В исторических сочинениях о 1812 м годе авторы французы очень любят говорить о том, как Наполеон чувствовал опасность растяжения своей линии, как он искал сражения, как маршалы его советовали ему остановиться в Смоленске, и приводить другие подобные доводы, доказывающие, что тогда уже будто понята была опасность кампании; а авторы русские еще более любят говорить о том, как с начала кампании существовал план скифской войны заманивания Наполеона в глубь России, и приписывают этот план кто Пфулю, кто какому то французу, кто Толю, кто самому императору Александру, указывая на записки, проекты и письма, в которых действительно находятся намеки на этот образ действий.
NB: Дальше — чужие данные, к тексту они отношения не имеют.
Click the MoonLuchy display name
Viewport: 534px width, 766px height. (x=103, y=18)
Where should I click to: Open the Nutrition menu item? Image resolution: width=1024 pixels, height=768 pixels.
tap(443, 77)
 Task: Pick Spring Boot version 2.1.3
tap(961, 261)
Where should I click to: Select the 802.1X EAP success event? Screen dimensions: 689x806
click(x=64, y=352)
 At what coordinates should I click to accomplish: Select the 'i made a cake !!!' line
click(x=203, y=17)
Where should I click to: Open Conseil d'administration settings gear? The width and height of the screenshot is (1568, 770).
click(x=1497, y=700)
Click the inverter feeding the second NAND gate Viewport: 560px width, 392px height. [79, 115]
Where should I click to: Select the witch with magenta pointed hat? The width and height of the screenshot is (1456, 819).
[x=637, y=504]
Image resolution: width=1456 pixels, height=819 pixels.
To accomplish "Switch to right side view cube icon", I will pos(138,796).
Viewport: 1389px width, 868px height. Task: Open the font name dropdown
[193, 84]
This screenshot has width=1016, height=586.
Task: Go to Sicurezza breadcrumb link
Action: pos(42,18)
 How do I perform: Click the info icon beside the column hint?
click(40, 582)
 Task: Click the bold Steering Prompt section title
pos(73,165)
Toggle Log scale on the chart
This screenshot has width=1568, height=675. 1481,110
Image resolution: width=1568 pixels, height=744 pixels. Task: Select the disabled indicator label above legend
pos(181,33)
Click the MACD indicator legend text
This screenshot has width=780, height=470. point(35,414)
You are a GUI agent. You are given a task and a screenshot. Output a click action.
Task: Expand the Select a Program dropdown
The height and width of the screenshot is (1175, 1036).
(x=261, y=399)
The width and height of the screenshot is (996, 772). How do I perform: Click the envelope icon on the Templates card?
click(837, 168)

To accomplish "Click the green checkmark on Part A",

Но все эти намеки на предвидение того, что случилось, как со стороны французов так и со стороны русских выставляются теперь только потому, что событие оправдало их. Ежели бы событие не совершилось, то намеки эти были бы забыты, как забыты теперь тысячи и миллионы противоположных намеков и предположений, бывших в ходу тогда, но оказавшихся несправедливыми и потому забытых. Об исходе каждого совершающегося события всегда бывает так много предположений, что, чем бы оно ни кончилось, всегда найдутся люди, которые скажут: «Я тогда еще сказал, что это так будет», забывая совсем, что в числе бесчисленных предположений были делаемы и совершенно противоположные.